Entries on target coordinates
○ ○ ○

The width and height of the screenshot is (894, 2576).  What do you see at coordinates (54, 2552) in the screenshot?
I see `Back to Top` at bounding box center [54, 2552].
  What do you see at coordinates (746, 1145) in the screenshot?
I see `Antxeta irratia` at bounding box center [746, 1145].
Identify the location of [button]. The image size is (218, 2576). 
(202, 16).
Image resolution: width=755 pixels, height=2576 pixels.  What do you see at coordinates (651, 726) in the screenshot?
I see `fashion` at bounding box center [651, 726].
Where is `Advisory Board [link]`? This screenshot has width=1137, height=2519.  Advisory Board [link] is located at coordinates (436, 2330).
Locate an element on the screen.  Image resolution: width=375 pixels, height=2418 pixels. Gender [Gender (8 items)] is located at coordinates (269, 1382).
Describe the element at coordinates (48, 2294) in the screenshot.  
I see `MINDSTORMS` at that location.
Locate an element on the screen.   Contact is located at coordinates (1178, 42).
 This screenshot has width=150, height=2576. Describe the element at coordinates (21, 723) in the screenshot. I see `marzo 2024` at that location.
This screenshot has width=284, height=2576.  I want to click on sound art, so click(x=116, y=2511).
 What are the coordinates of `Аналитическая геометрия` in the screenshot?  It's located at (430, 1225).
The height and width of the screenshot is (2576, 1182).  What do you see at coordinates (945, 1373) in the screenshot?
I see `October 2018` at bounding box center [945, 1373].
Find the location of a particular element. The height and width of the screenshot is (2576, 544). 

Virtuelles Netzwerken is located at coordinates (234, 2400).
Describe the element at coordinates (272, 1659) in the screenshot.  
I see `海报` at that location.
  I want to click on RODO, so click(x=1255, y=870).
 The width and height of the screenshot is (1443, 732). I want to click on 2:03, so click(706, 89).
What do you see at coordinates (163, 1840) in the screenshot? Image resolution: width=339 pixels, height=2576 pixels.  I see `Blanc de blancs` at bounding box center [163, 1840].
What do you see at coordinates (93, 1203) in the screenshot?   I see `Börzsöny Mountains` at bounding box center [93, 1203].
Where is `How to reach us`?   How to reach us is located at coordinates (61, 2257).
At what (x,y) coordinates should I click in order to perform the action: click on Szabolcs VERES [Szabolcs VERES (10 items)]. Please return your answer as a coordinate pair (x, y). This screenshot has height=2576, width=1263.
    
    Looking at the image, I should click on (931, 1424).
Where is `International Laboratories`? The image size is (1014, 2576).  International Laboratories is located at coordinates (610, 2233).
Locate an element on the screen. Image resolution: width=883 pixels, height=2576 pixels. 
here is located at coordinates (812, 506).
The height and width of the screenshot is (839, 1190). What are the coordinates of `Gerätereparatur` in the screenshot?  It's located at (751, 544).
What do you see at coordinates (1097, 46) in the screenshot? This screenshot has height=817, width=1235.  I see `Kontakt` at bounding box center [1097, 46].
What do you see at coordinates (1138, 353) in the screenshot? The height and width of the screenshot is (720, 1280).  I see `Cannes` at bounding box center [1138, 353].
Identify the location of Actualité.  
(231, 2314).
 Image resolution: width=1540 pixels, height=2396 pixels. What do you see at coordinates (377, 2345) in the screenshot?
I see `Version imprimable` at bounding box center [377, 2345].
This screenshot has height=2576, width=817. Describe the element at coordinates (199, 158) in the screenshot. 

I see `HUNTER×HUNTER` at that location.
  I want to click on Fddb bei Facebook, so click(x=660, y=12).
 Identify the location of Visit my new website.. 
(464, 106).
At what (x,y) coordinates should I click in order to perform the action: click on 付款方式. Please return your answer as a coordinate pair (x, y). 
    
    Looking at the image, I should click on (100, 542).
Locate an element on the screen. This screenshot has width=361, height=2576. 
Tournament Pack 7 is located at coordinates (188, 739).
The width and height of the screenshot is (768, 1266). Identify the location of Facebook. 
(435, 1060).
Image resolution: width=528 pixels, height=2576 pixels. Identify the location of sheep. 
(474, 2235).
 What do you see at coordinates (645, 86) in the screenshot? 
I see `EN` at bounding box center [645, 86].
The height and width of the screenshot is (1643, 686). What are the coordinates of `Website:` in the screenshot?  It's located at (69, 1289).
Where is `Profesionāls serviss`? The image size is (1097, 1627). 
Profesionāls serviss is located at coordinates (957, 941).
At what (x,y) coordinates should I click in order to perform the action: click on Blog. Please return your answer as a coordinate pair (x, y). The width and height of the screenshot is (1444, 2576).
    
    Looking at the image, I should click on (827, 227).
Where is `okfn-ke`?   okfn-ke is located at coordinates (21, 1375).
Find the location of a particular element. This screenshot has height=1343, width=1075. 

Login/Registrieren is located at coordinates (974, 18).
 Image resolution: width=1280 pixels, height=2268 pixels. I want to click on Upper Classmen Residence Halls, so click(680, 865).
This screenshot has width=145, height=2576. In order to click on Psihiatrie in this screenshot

○ ○ ○

Stated task → Rewrite the whole listing above with each "Find the location of a particular element" changed to "Locate a specific element", keeping everything else the same.

Correct answer →
The width and height of the screenshot is (894, 2576).  What do you see at coordinates (54, 2552) in the screenshot?
I see `Back to Top` at bounding box center [54, 2552].
  What do you see at coordinates (746, 1145) in the screenshot?
I see `Antxeta irratia` at bounding box center [746, 1145].
Identify the location of [button]. The image size is (218, 2576). 
(202, 16).
Image resolution: width=755 pixels, height=2576 pixels.  What do you see at coordinates (651, 726) in the screenshot?
I see `fashion` at bounding box center [651, 726].
Where is `Advisory Board [link]`? This screenshot has width=1137, height=2519.  Advisory Board [link] is located at coordinates (436, 2330).
Locate an element on the screen.  Image resolution: width=375 pixels, height=2418 pixels. Gender [Gender (8 items)] is located at coordinates (269, 1382).
Describe the element at coordinates (48, 2294) in the screenshot.  
I see `MINDSTORMS` at that location.
Locate an element on the screen.   Contact is located at coordinates (1178, 42).
 This screenshot has width=150, height=2576. Describe the element at coordinates (21, 723) in the screenshot. I see `marzo 2024` at that location.
This screenshot has width=284, height=2576.  I want to click on sound art, so click(x=116, y=2511).
 What are the coordinates of `Аналитическая геометрия` in the screenshot?  It's located at (430, 1225).
The height and width of the screenshot is (2576, 1182).  What do you see at coordinates (945, 1373) in the screenshot?
I see `October 2018` at bounding box center [945, 1373].
Locate a specific element. The height and width of the screenshot is (2576, 544). 

Virtuelles Netzwerken is located at coordinates (234, 2400).
Describe the element at coordinates (272, 1659) in the screenshot.  
I see `海报` at that location.
  I want to click on RODO, so click(x=1255, y=870).
 The width and height of the screenshot is (1443, 732). I want to click on 2:03, so click(706, 89).
What do you see at coordinates (163, 1840) in the screenshot? Image resolution: width=339 pixels, height=2576 pixels.  I see `Blanc de blancs` at bounding box center [163, 1840].
What do you see at coordinates (93, 1203) in the screenshot?   I see `Börzsöny Mountains` at bounding box center [93, 1203].
Where is `How to reach us`?   How to reach us is located at coordinates (61, 2257).
At what (x,y) coordinates should I click in order to perform the action: click on Szabolcs VERES [Szabolcs VERES (10 items)]. Please return your answer as a coordinate pair (x, y). This screenshot has height=2576, width=1263.
    
    Looking at the image, I should click on (931, 1424).
Where is `International Laboratories`? The image size is (1014, 2576).  International Laboratories is located at coordinates (610, 2233).
Locate an element on the screen. Image resolution: width=883 pixels, height=2576 pixels. 
here is located at coordinates (812, 506).
The height and width of the screenshot is (839, 1190). What are the coordinates of `Gerätereparatur` in the screenshot?  It's located at (751, 544).
What do you see at coordinates (1097, 46) in the screenshot? This screenshot has height=817, width=1235.  I see `Kontakt` at bounding box center [1097, 46].
What do you see at coordinates (1138, 353) in the screenshot? The height and width of the screenshot is (720, 1280).  I see `Cannes` at bounding box center [1138, 353].
Identify the location of Actualité.  
(231, 2314).
 Image resolution: width=1540 pixels, height=2396 pixels. What do you see at coordinates (377, 2345) in the screenshot?
I see `Version imprimable` at bounding box center [377, 2345].
This screenshot has height=2576, width=817. Describe the element at coordinates (199, 158) in the screenshot. 

I see `HUNTER×HUNTER` at that location.
  I want to click on Fddb bei Facebook, so click(x=660, y=12).
 Identify the location of Visit my new website.. 
(464, 106).
At what (x,y) coordinates should I click in order to perform the action: click on 付款方式. Please return your answer as a coordinate pair (x, y). 
    
    Looking at the image, I should click on (100, 542).
Locate an element on the screen. This screenshot has width=361, height=2576. 
Tournament Pack 7 is located at coordinates (188, 739).
The width and height of the screenshot is (768, 1266). Identify the location of Facebook. 
(435, 1060).
Image resolution: width=528 pixels, height=2576 pixels. Identify the location of sheep. 
(474, 2235).
 What do you see at coordinates (645, 86) in the screenshot? 
I see `EN` at bounding box center [645, 86].
The height and width of the screenshot is (1643, 686). What are the coordinates of `Website:` in the screenshot?  It's located at (69, 1289).
Where is `Profesionāls serviss`? The image size is (1097, 1627). 
Profesionāls serviss is located at coordinates (957, 941).
At what (x,y) coordinates should I click in order to perform the action: click on Blog. Please return your answer as a coordinate pair (x, y). The width and height of the screenshot is (1444, 2576).
    
    Looking at the image, I should click on (827, 227).
Where is `okfn-ke`?   okfn-ke is located at coordinates (21, 1375).
Locate a specific element. This screenshot has height=1343, width=1075. 

Login/Registrieren is located at coordinates (974, 18).
 Image resolution: width=1280 pixels, height=2268 pixels. I want to click on Upper Classmen Residence Halls, so click(680, 865).
This screenshot has width=145, height=2576. In order to click on Psihiatrie in this screenshot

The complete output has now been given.